Experienced collectors often understand price risk. Liquidity risk is more insidious.
Art markets are fragmented and opaque. Outside a small number of trophy works and highly traded artists, selling can take months or years. Auctions may recommend “waiting for the right season”; dealers may quietly pass. In a slowing market, even works that appear valuable on paper can become effectively illiquid.
This is particularly true in the middle of the market — works priced too high to be impulse buys, but not prestigious enough to command institutional interest.
Seasoned investors increasingly acknowledge that being able to sell is more important than what a work last fetched.
“Blue-chip” is perhaps the most overused term in art investment.

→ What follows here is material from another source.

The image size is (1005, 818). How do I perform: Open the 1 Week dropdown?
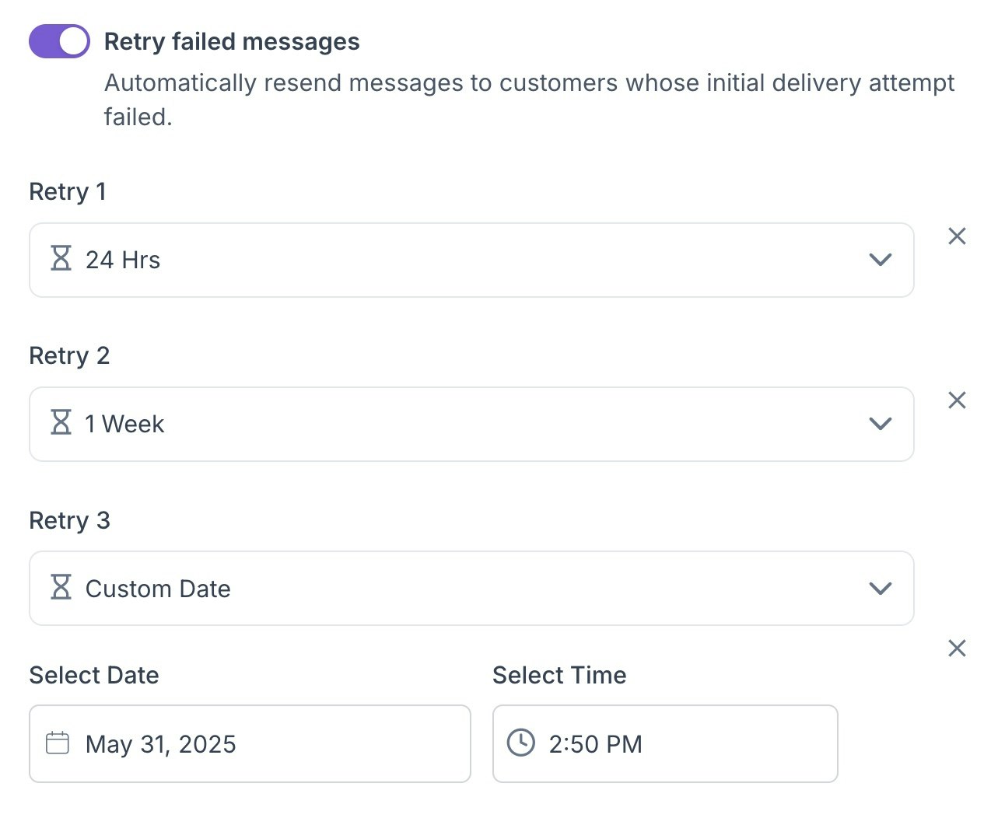click(471, 424)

Works by Picasso, Monet, Warhol or Rothko are often described as safe havens — but safety in art is relative, not absolute. Even within these names, quality varies enormously. Oversupplied categories, weaker periods, and minor works can stagnate for decades.
Recent years have seen selective softness even among major modern and post-war artists. The market increasingly rewards rarity, museum-quality works and strong provenance — not simply famous signatures.
As curators and advisers often point out, institutional relevance matters more than auction history. An artist’s presence in major museum collections, scholarly writing and long-term cultural narratives plays a larger role in value retention than short-term market enthusiasm.
Perhaps the most striking recent development has been the rise of fractional art investment platforms, promising to “democratise” ownership by selling shares in expensive works.
For sophisticated investors, these platforms raise uncomfortable questions.
Fractional owners typically have no control over when a work is sold, how it is valued, or how disputes are resolved. Liquidity is often theoretical, dependent on secondary markets that may not materialise. Valuations can be internally marked, rather than market tested.
The risk, in many cases, shifts from the artwork itself to the platform’s governance, incentives and longevity.
Art lawyers and regulators have increasingly warned that while the marketing language borrows from finance, the protections do not.
Behind closed doors, most wealth advisers are strikingly consistent in their view of art.
It is rarely treated as a return-driving asset. More often, it is categorised as a passion asset with optional upside. Typical allocations, where they exist at all, are small — often 2–5% of a portfolio — and assumed to be held long term.
Crucially, no serious financial plan assumes art will outperform equities over time.
Instead, art’s role is psychological and cultural as much as financial: a source of enjoyment, identity and, in some cases, intergenerational transfer. Any appreciation is considered contingent rather than central.
For collectors already in the market, attention has shifted away from hype and towards structural signals:
Taste moves slowly, but when it does, prices follow.
Art can preserve value, occasionally grow it, and sometimes generate extraordinary returns. But it is not a dependable, transparent or income-producing asset. It demands patience, expertise, capital and — above all — tolerance for uncertainty.
The greatest mistake investors make is assuming that cultural importance guarantees financial reward, or that past performance ensures future gains. The market does not work that way.
In a post-boom environment shaped by higher rates and harder choices, art’s financial case is narrower but clearer. It is best understood not as a shortcut to wealth, but as a long, illiquid commitment that may — if chosen wisely — reward both eye and balance sheet.
The oldest advice remains the most durable: buy art because you want to live with it. Anything more should be considered a bonus — not a promise.